Data records:
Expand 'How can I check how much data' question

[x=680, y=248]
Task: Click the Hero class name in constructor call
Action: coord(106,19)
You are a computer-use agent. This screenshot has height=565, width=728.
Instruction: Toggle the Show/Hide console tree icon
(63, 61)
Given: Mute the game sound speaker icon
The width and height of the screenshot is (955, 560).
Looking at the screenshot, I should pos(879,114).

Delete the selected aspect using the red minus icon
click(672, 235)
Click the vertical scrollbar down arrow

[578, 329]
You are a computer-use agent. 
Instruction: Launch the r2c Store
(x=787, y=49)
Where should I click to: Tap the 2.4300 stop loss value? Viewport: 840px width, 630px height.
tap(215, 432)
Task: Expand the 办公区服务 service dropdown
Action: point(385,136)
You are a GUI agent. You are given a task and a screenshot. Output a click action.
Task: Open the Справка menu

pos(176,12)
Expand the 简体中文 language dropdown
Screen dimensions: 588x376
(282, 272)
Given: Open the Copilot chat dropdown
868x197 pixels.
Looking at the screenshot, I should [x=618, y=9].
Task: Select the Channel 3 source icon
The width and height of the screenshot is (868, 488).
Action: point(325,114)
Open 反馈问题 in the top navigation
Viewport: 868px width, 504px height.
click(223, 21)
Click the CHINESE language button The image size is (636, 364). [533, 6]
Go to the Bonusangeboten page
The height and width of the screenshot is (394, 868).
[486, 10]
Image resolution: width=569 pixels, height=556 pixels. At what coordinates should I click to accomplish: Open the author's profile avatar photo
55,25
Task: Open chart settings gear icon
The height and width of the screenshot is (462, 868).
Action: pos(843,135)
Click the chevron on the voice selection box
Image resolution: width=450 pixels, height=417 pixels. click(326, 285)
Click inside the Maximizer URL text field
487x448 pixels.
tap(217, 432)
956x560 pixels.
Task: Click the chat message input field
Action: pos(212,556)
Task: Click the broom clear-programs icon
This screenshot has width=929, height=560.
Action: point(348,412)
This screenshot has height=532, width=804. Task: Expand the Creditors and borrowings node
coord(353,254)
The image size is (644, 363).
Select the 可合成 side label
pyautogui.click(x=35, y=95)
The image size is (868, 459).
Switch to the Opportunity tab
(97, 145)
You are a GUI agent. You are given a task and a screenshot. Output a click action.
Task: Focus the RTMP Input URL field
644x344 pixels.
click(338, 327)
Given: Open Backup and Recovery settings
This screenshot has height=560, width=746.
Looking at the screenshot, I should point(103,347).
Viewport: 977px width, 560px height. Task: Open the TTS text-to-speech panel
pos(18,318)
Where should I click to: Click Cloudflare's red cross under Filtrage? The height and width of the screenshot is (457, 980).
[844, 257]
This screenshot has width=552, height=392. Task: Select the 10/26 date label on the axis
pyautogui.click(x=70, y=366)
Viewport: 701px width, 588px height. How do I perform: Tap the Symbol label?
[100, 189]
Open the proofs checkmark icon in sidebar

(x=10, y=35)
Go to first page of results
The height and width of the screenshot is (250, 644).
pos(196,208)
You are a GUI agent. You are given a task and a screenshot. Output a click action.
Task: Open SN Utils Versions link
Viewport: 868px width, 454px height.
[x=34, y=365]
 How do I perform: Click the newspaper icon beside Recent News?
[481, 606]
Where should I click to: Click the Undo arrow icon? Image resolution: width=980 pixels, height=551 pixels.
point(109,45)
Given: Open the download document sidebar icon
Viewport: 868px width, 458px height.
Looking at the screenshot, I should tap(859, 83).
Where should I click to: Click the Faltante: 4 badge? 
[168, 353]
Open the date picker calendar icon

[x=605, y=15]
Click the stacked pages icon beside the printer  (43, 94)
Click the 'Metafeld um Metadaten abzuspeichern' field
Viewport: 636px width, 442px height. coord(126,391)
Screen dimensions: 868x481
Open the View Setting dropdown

--- WHAT YOU NEED TO DO ---
All lines above that contain the word "settings" are to be copied.

--- ANSWER BELOW ---
Task: Open chart settings gear icon
Given: Open Backup and Recovery settings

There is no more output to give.